As we are not anticipating that the included studies will be homogenous in design and have individual data available, it will not be appropriate to undertake a meta-analysis or analyse quantitative data. However, measures of frequency, such as prevalence, will be reported. For instance, the number and proportion of AI/ANs who have and have not received the HPV vaccine by tribes will be summarised and presented. If available, measures of association, such as odds ratios along with confidence intervals, will be presented.

A narrative synthesis of the included studies will be undertaken and presented. The main elements of the narrative synthesis process, such as the preliminary synthesis of findings and exploring relationships both within and between included studies, will be applied.69 Preliminary synthesis will be developed through textual description of studies and tabulation of data.69 For exploring relationships in the data, graphical tools and qualitative case descriptions will be used.69 Thematic synthesis methodology as described by Thomas and Harden will be used to combine qualitative studies identified in our review.70 Findings on the facilitators and barriers to HPV vaccination will be further explored.

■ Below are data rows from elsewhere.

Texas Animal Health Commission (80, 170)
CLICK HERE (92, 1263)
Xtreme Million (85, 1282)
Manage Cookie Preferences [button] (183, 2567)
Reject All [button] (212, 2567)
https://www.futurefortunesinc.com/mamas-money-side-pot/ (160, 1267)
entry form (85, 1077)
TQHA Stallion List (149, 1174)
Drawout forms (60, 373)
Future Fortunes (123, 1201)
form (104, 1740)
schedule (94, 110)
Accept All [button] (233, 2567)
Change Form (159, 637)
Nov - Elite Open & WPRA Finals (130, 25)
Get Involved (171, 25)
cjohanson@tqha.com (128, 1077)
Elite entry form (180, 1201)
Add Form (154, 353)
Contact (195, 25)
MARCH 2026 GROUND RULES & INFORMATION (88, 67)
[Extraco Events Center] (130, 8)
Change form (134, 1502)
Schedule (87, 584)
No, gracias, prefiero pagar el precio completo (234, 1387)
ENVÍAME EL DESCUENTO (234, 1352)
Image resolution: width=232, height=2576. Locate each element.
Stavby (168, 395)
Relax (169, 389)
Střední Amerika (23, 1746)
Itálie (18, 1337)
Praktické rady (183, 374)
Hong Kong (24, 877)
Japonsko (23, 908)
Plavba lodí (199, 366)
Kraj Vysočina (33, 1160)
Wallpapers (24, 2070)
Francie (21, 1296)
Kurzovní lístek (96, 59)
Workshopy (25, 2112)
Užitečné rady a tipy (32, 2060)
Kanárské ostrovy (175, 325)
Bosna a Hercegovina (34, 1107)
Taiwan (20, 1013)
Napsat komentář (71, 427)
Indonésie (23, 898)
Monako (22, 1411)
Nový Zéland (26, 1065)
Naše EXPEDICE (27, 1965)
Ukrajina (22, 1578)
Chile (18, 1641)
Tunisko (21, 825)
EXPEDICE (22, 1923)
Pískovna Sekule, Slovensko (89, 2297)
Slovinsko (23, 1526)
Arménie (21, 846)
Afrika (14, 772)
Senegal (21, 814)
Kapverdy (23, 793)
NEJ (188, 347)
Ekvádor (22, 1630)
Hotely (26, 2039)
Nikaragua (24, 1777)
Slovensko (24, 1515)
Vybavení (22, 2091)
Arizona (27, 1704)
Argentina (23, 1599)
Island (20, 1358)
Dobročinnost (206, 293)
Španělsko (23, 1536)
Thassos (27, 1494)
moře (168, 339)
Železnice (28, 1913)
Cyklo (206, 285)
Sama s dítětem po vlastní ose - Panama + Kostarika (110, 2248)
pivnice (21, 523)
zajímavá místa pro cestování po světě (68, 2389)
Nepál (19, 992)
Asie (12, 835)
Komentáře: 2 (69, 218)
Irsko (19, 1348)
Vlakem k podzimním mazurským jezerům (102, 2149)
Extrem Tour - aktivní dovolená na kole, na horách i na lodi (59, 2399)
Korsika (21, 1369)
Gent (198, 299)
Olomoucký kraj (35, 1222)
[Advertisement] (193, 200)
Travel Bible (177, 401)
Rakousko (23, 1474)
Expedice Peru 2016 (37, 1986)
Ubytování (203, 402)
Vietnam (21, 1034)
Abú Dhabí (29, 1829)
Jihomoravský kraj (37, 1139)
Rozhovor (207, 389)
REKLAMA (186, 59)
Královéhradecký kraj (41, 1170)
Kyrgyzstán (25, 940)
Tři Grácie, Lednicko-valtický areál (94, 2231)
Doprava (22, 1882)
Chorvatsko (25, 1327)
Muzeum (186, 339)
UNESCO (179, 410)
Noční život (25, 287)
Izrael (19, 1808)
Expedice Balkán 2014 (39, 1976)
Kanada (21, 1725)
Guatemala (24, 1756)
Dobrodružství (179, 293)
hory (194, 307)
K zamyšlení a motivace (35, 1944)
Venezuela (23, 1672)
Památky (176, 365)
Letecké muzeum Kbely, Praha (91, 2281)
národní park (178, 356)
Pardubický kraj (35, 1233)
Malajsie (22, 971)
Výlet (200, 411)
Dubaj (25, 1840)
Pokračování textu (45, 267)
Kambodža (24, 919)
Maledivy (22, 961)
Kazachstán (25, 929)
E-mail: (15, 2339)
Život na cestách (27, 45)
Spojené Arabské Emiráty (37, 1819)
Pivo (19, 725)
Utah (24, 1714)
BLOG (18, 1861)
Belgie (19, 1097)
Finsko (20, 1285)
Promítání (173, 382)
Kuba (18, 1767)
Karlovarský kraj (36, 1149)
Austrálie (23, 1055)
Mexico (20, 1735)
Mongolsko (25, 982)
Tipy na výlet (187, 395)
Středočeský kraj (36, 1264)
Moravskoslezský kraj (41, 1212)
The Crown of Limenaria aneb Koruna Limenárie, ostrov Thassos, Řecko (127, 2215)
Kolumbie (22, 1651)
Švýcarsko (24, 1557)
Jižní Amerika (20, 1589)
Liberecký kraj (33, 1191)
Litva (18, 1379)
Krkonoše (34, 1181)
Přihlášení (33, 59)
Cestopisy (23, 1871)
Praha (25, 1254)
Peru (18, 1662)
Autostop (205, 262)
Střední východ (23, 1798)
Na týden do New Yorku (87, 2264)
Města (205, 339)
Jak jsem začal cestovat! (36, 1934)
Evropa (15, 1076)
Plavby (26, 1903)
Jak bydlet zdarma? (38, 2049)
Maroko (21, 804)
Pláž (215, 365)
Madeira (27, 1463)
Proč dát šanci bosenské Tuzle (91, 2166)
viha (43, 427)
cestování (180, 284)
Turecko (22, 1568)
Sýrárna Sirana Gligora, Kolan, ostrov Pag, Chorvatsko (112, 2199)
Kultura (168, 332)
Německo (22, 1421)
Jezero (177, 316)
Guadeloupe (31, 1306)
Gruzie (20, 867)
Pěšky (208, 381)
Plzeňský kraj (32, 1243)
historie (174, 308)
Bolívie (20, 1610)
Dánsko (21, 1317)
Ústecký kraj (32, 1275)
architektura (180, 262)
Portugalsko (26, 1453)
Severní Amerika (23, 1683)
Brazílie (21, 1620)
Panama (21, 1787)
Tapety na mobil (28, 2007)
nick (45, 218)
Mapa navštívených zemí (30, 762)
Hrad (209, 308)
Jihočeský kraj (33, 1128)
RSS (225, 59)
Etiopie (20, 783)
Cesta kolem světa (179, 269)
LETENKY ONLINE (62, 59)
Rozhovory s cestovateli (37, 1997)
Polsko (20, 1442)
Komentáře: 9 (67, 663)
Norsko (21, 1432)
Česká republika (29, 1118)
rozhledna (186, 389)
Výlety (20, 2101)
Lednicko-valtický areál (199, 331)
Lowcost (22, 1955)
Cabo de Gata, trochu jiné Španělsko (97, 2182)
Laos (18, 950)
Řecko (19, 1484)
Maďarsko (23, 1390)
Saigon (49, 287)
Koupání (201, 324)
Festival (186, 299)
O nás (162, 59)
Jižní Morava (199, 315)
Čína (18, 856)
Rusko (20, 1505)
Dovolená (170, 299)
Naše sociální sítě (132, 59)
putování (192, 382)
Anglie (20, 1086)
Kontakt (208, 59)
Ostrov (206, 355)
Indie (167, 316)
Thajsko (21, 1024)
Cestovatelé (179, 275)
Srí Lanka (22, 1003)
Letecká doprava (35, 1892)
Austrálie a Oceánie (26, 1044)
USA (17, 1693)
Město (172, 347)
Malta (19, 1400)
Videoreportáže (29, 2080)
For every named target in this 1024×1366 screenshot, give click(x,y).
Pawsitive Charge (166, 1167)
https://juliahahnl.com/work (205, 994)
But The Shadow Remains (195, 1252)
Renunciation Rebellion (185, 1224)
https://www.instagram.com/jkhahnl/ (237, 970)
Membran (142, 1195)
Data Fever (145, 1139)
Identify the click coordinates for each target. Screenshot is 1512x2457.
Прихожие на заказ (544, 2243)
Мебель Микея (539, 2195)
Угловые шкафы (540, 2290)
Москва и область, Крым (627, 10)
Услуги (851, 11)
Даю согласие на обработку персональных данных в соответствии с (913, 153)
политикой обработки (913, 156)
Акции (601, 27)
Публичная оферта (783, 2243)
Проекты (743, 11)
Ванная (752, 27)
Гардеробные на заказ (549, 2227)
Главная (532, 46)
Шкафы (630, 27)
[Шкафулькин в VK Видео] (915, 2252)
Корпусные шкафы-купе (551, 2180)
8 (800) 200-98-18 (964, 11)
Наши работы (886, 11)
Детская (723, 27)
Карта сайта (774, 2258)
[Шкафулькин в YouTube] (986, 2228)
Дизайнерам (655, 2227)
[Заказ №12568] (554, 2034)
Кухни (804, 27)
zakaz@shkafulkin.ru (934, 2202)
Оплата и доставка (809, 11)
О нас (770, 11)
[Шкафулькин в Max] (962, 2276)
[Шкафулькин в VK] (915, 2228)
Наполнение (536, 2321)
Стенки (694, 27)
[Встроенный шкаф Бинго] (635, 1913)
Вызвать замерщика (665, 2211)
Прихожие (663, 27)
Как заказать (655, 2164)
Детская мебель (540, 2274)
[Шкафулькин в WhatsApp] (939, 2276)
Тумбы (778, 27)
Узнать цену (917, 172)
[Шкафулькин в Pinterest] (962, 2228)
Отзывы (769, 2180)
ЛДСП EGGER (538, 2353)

The risk of potential threats to validity, including biases, will be assessed and reported. Any effect modifiers or confounders and their impact on the study findings will also be evaluated.

Patient and public involvement

No patients or the public were involved in the development of this systematic review protocol.

Discussion

To reduce the burden of HPV-associated cancers, there is a need to identify and understand factors that influence vaccine uptake. Prior reviews and national surveys on HPV vaccination factors have assessed different groups, but failed to focus on the AI/AN population that bears a disproportionate burden of HPV-associated cancers. Our systematic review aims to address this gap. The results from this review are anticipated to identify HPV vaccination factors and inform future research, policy and practice on vaccinations for HPV among AI/ANs.

Ethics and dissemination

This systematic review protocol is currently registered in PROSPERO (CRD42020156865). As our review will use publicly available data and publications, an Institutional Review Board review will not be required. We will disseminate the findings from this review through peer-reviewed publication(s) and conference presentation(s).